In essence, a board needs to learn how to function as a high performing team. After all, a compelling recent US study of 182 directors representing companies with an average revenue of $2.2 billion, found that the impact of a board functioning as a team is an eight times greater predictor of corporate performance than individual director demographics. To do this board members will need to develop a paradoxical culture that balances both cohesion and challenge. There will be an atmosphere of trusting psychological safety such that the power of appropriately articulated diverse viewpoints can be harnessed to minimise group think and decision-making bias whilst maximising individual expertise and cultural diversity. Not easy, but incredibly potent.
The definition of board dynamics, however, also encompasses both the boardroom meeting behaviours themselves (what people most think of when they consider boards in the first instance), but also the more systemic influences at play beyond the boardroom itself. There are perhaps six lenses of board dynamics to consider when interpreting any board behaviour (adapted from Leary-Joyce and Lines, 2018). These include:
1 the individual director
2 the inter-personal director relationships
3 the board team relationships
4 the board team tasks
5 the board’s stakeholder interfaces
6 the board’s wider systemic context.
For example, is conflict in the boardroom emerging because one dominant director is just having an off day due to poor sleep or jetlag, or because they have a clashing communication style compared to a particular fellow director, or because they are used to different cultural norms compared to most of the other directors, or because they disagree with the board’s current strategic focus, or because they are frustratedly aware of a stakeholder need no-one else is, or because they can see a wider organisational threat that is a fundamental industry blind spot? Or, indeed, some combination of these? As you can see, an individual behaviour may have multiple causes and may not be as straight-forward as one’s initial diagnosis might seem.

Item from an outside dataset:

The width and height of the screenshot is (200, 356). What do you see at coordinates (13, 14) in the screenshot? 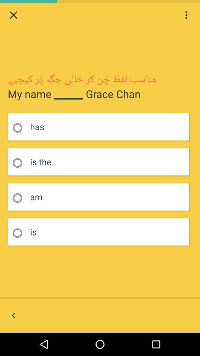
I see `window` at bounding box center [13, 14].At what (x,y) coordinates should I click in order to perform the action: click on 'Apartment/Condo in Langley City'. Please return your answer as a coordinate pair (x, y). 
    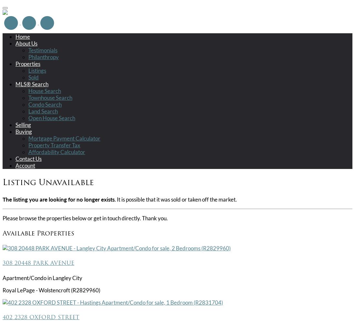
    Looking at the image, I should click on (42, 277). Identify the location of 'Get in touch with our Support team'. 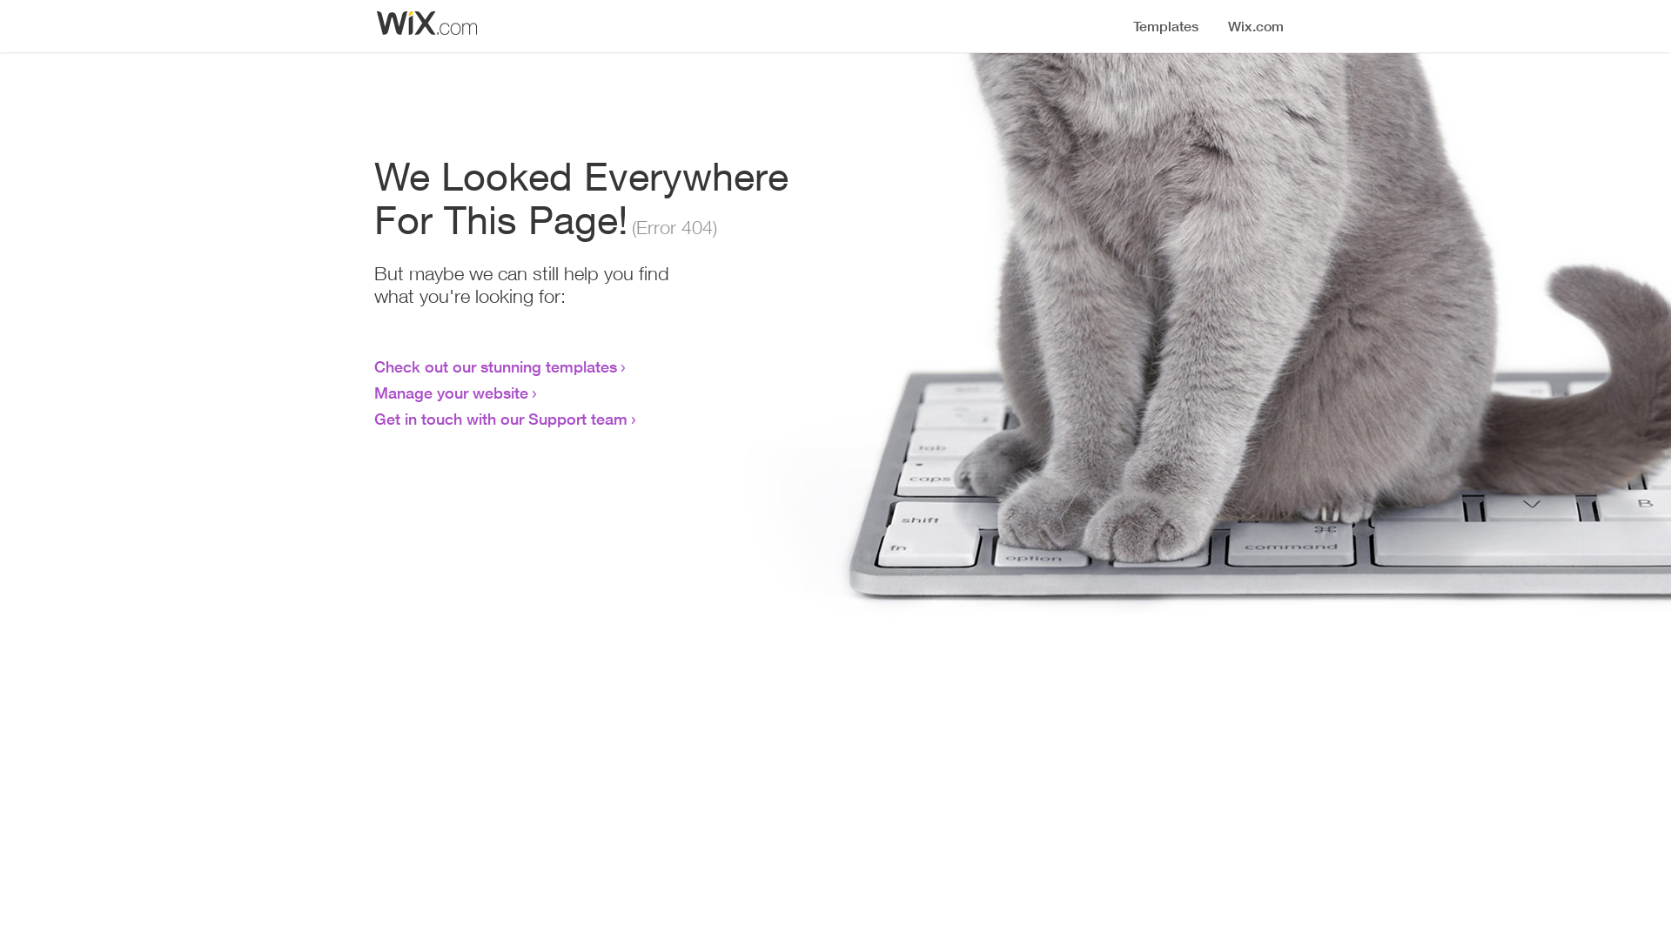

Through engaging with their emerging roles as a strategic leader, talent manager, board consultant, cultural diplomat, team coach and, in order to maintain all these, a resilient corporate athlete, the twenty-first century governance professional can exert a significant positive influence on any board they work with. Some key evidence-based summarising principles of how to develop high performing boardroom dynamics are captured above in my ABCDE of actions to focus on and those to avoid.

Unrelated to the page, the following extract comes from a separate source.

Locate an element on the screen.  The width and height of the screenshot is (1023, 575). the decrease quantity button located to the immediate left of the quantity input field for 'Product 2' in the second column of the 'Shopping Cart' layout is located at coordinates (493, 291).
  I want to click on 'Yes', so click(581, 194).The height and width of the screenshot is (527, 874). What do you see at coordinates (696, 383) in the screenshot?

The Boardroom Dynamics text provides further details on exactly how some of these concepts come to life. Chapters 1-3 delve further into ‘why’ boardroom dynamics, chapters 4-10 illuminate all aspects of ‘what’ boardroom dynamics are and then chapters 11-15 expand on how to influence the dynamics through the five modern governance professional roles. My hope, as one of your ‘resident’ board psychologists, is that not only will the content come across to you as common sense, but more importantly, that it will support you to make it part of your common practice.